Don’t tie student employment program to E-Verify
If nothing else, the Department of Homeland Security is persistent — even when it comes to forcing a flawed and outdated program upon U.S. employers.
The department is currently pushing its E-Verify employment verification program by tying it to the ability of U.S. employers to hire foreign students graduating from U.S. colleges and universities. This is just one more in a long list of bad ideas designed to promote an ineffective method of verifying workers’ legal status. This time it’s being used as the penalty that must be paid by companies that want to employ the scientists, engineers and medical professionals our country needs.
Originally known as Basic Pilot, E-Verify was launched by the federal government more than 10 years ago. Since that time, it’s remained virtually unchanged. It’s still decidedly basic, and it’s still unproven. The program’s shortcomings are especially obvious when contrasted with major advances in the technologies that would make a foolproof employment verification system possible.
The latest DHS ploy to promote this 10-year old clunker is to tie it to the Optional Practical Training (OPT) program that allows foreign students graduating from U.S. institutions to stay and work here after graduation.
The program was designed to give graduates with job offers enough time for their appropriate work visas to be processed, after their student visas have expired.
The good news: The administration, through DHS, recently announced that the OPT period would be extended from 12 months to 29 months. This extension recognizes that the majority of these recent graduates will be unable to get a work visa within one year due to high demand for the limited numbers of H-1B visas, which are reserved for highly educated workers. It was also a commonsense recognition that without this extension, the United States would lose thousands of talented individuals — students we have educated — to competitor nations.

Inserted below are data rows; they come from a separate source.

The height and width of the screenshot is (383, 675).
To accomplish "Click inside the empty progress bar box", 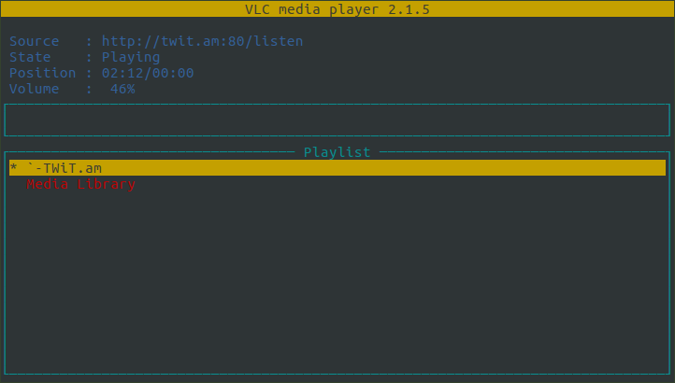I will pos(337,121).
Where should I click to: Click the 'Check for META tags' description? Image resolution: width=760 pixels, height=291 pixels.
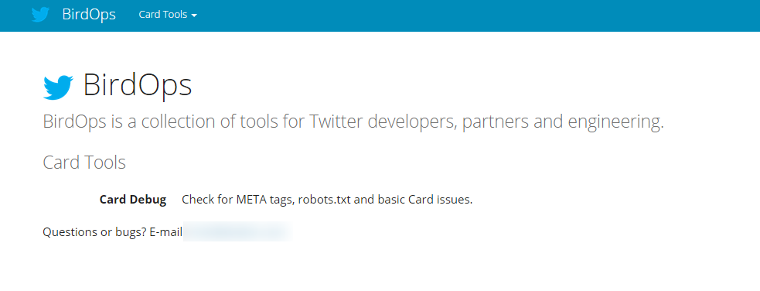click(327, 200)
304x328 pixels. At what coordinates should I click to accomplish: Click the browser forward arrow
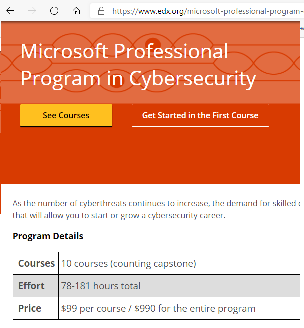pyautogui.click(x=33, y=11)
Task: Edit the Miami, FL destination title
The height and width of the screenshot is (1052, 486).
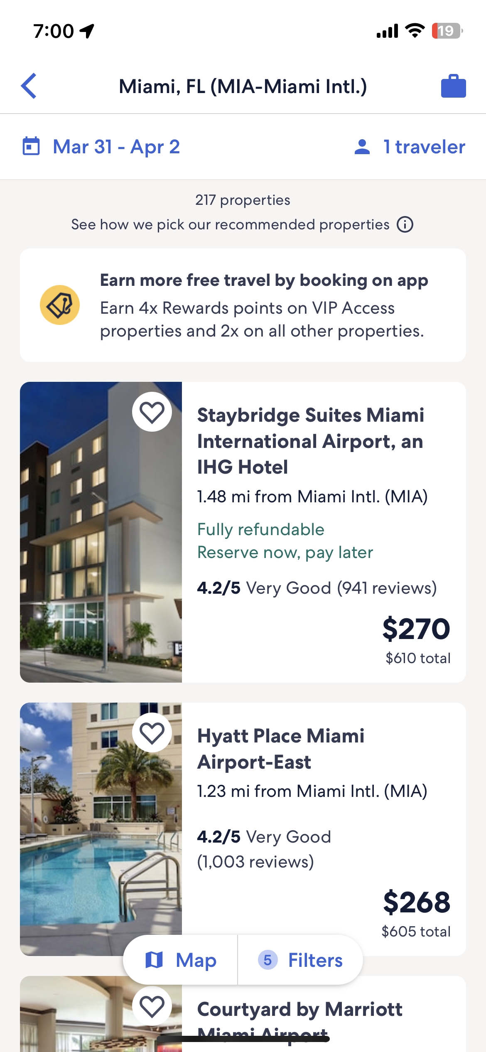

The bad news: Employers must pay a penalty. The extension only applies to students hired by employers participating in E-Verify. So, employers must make a choice — lose the value of a new hire or agree to take on the liabilities of an employment verification system that is unreliable and inadequate.

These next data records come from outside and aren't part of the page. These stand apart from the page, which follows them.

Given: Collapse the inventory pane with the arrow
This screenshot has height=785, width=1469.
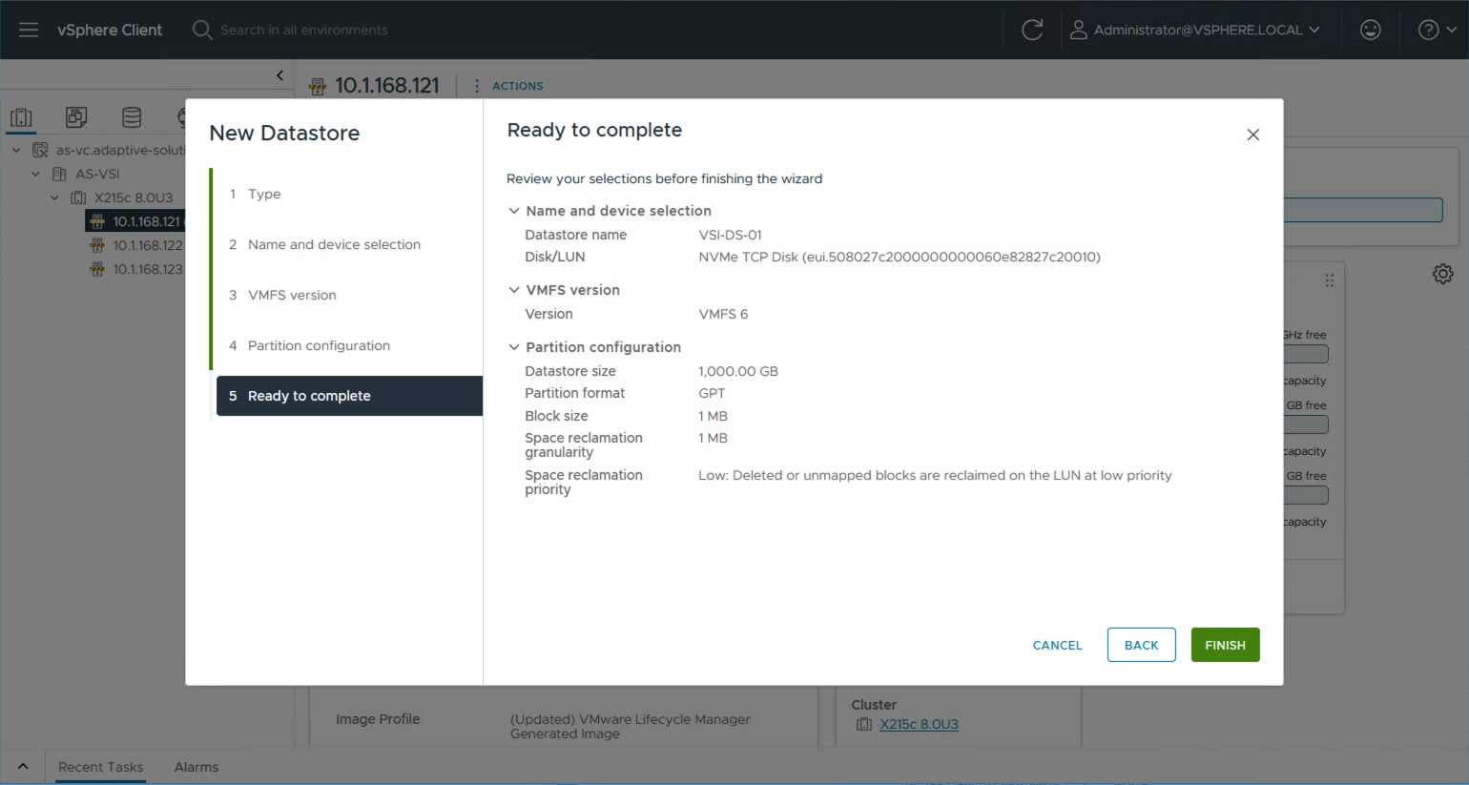Looking at the screenshot, I should 279,75.
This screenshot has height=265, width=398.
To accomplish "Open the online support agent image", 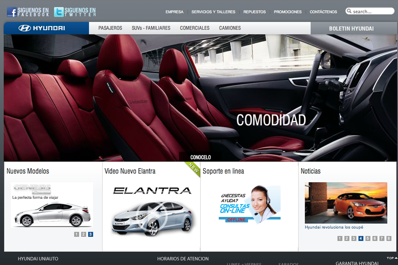I will (x=249, y=204).
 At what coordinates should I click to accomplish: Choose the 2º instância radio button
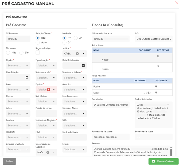click(x=76, y=38)
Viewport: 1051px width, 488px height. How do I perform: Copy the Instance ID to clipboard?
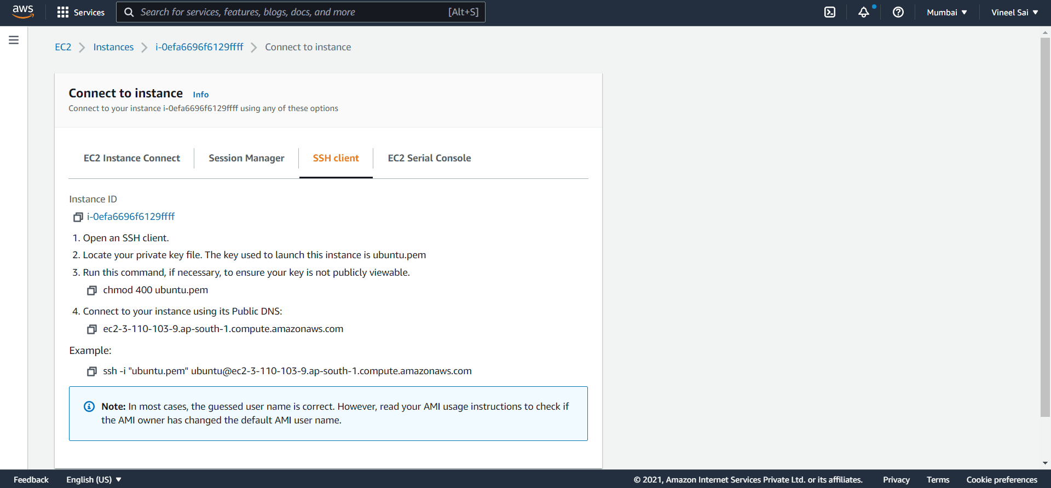[78, 217]
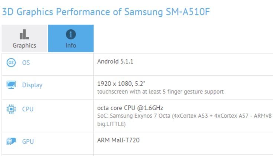Click the Display row label

32,85
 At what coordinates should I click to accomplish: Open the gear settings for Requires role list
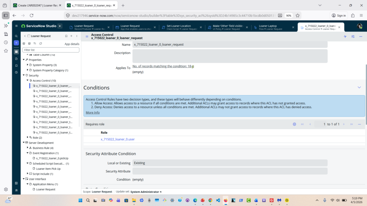294,124
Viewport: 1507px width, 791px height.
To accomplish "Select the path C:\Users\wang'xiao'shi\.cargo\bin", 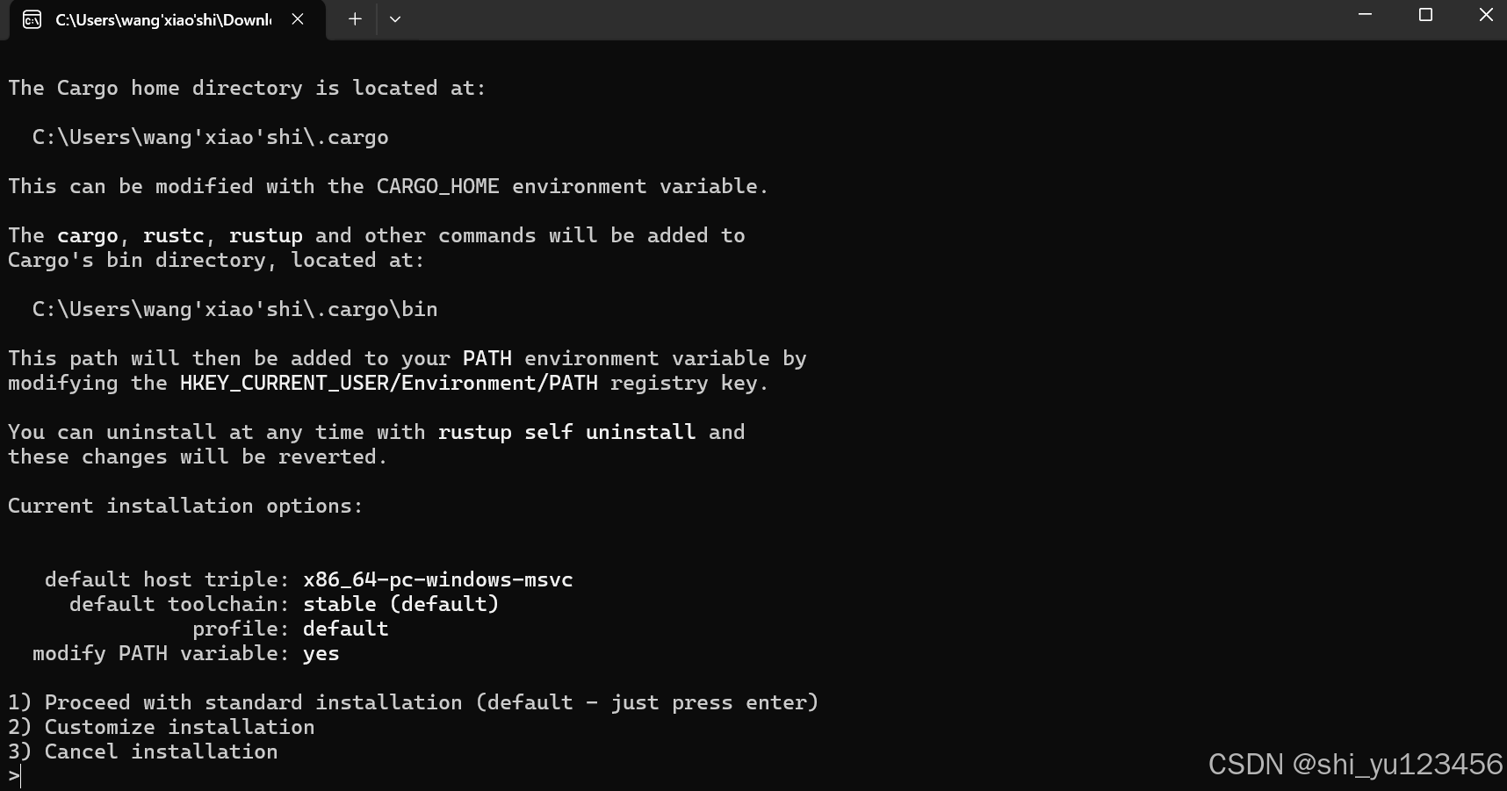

To date, less than 1 percent of U.S. employers have registered to use E-Verify. It’s no wonder. The system is based on outdated databases and paper documents. Employers are still required to complete the paper Form I-9 after analyzing as many as 25 documents that an employee can use for identity and work authorization purposes.
Mandating it will lock in the paper-based, error-prone, ineffective and insecure I-9 system that employers have learned to hate during the past 10 years. E-Verify still can’t detect document fraud or identity theft — two common tactics used by unauthorized workers to beat the system and get jobs.

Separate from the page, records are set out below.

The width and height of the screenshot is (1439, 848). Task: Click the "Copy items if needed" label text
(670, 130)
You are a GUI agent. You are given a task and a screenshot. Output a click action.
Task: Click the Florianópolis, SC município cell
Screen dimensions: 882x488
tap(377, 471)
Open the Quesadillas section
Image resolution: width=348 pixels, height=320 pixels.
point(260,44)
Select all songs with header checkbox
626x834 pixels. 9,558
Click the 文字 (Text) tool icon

If that’s not bad enough, E-Verify also is dependent on the Social Security database. According to testimony before Congress by the Social Security Administration’s own Office of the Inspector General, there is a 4.1 percent error rate. Let’s do the math: If all U.S. employers had to use the system, as many as six million U.S. citizens and legal residents could be denied employment due to bureaucratic error. And the error rate for legal foreign-born workers is estimated to be as high as 10 percent — opening the door to increased workplace discrimination on national origin.
Employers shouldn’t be put in a no-win situation — subjecting them to stiff penalties if they mistakenly hire an unauthorized worker while exposing them to potential lawsuits if they deny employment to a legal worker — all because of faulty government data and processes.
It’s not that employers don’t want a national employment verification system. Human resource professionals are clamoring for one — but it has to work. In fact, employer groups have endorsed the New Employee Verification Act, a superior alternative to E-Verify now under consideration by Congress.
But until better sense prevails, DHS marches on in its attempts to mandate a seriously flawed system. Doing so by handcuffing the ability of business to hire the talent it needs is truly big government at its worst.
Meisinger is president and CEO of the Society for Human Resource Management, and a founding leader of the HR Initiative for a Legal Workforce coalition.